Une offensive judiciaire relancée
Michel Platini avait déjà engagé deux procédures dans cette affaire. En 2018, il avait déposé une plainte simple pour « dénonciation calomnieuse » contre X. En 2021, il avait déposé une autre plainte visant Gianni Infantino pour « trafic d’influence ». Ces deux plaintes avaient été transmises à la justice suisse. La première a été considérée comme prescrite. La seconde a été classée sans suite en octobre dernier.
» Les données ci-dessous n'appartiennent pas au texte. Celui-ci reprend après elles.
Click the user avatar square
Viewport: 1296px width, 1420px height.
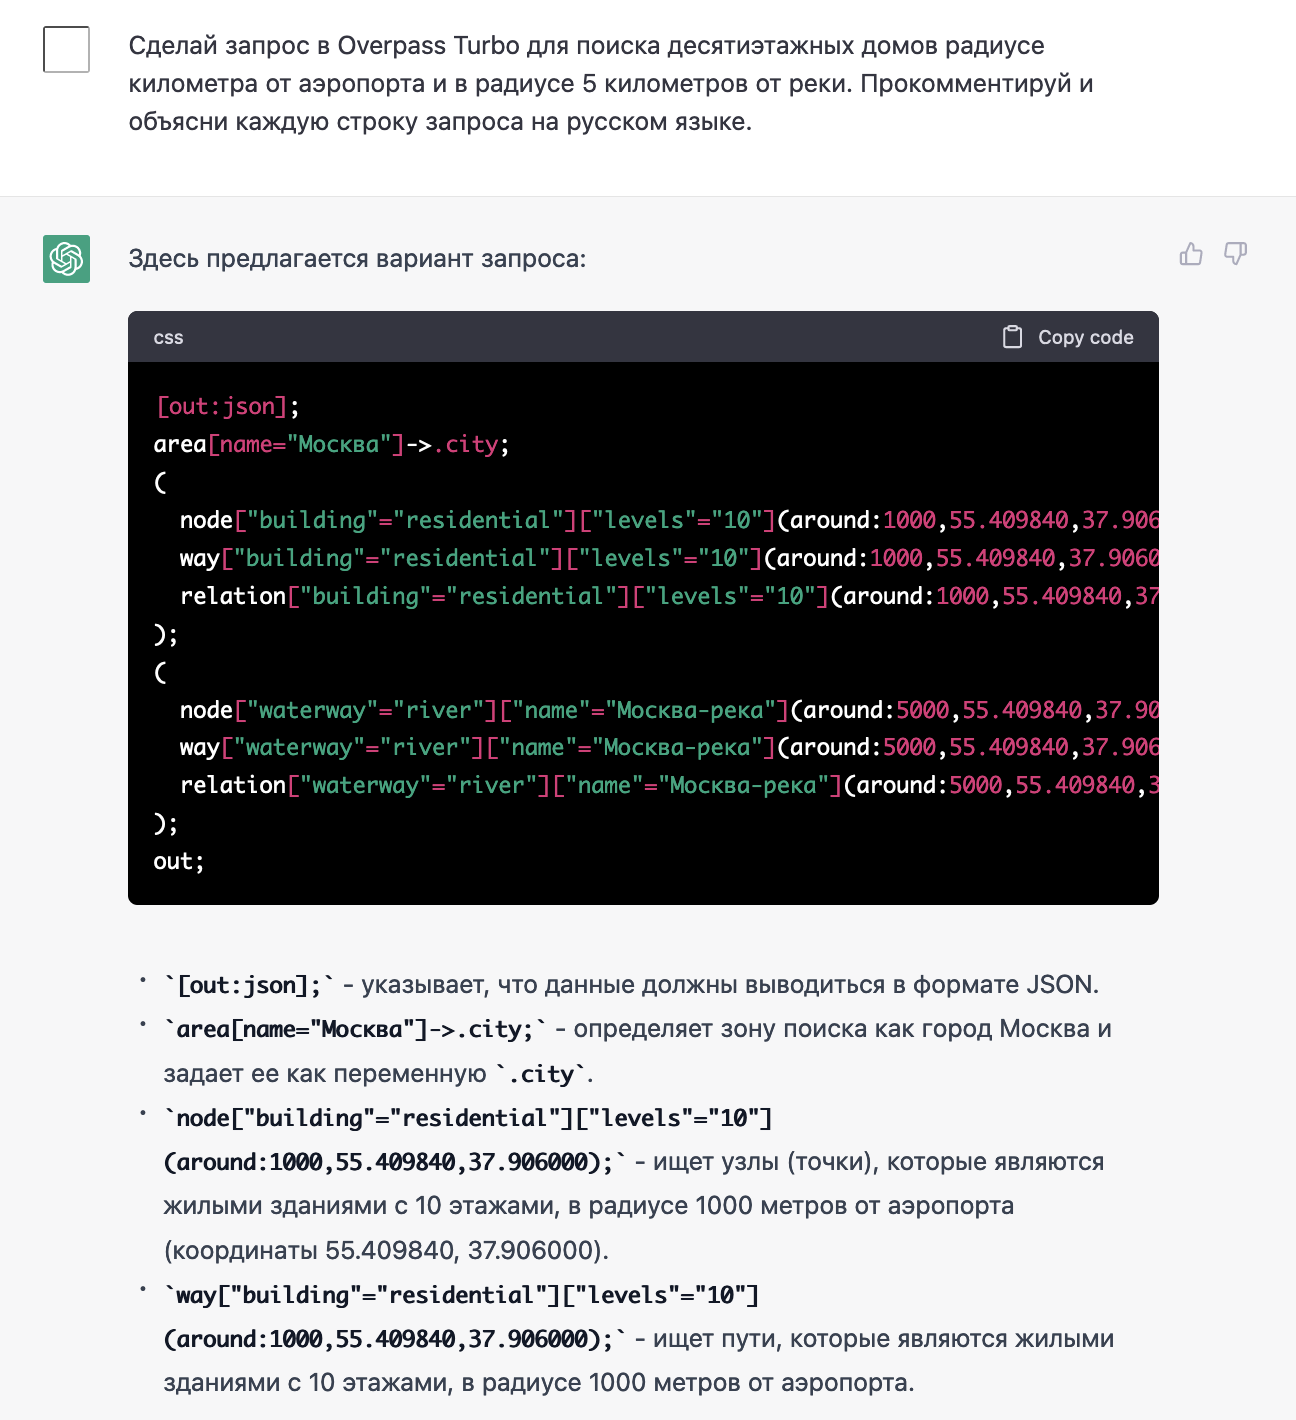[x=66, y=50]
Cette fois, l’ancien numéro 10 des Bleus choisit une voie plus lourde, avec constitution de partie civile, afin de pousser à l’ouverture d’une instruction.
Platini réclame réparation à la FIFA
En parallèle, Michel Platini entend engager une procédure civile en responsabilité contre la FIFA. Il veut obtenir réparation des préjudices qu’il estime avoir subis après son éviction de la course à la présidence de l’instance mondiale. Il affirme avoir été victime de manœuvres destinées à l’empêcher d’être élu président de la FIFA en 2015. Selon lui, Gianni Infantino, alors son numéro 2 à l’UEFA, Marco Villiger et Domenico Scala auraient œuvré pour l’écarter au moyen d’accusations qu’il juge infondées.
L’affaire du paiement de deux millions de francs suisses
Le dossier remonte à l’automne 2015. À cette période, la révélation d’un paiement de deux millions de francs suisses, soit environ 1,8 million d’euros, versé par la FIFA à Michel Platini quatre ans plus tôt, provoque une série de procédures disciplinaires puis pénales. À ce moment-là, Platini apparaît comme l’un des favoris pour succéder à Sepp Blatter à la tête de la FIFA. L’affaire brise sa trajectoire. Mis à l’écart, il ne peut pas se présenter. En février 2016, Gianni Infantino, alors secrétaire général de l’UEFA, est finalement élu président de la FIFA. Il est ensuite reconduit en 2019 puis en 2023.
« Je ne vais pas lâcher les gens qui m’ont fait du mal »
Michel Platini avait prévenu qu’il poursuivrait son combat judiciaire. Il estime que sa chute sportive et institutionnelle a été provoquée par des accusations injustifiées. L’affaire pénale liée au paiement controversé s’est conclue par son acquittement définitif en Suisse en août 2025. Pour l’ancien capitaine de l’équipe de France, cet acquittement ne referme pas le dossier : il veut désormais faire établir les responsabilités qu’il attribue à Gianni Infantino et à d’anciens cadres de la FIFA.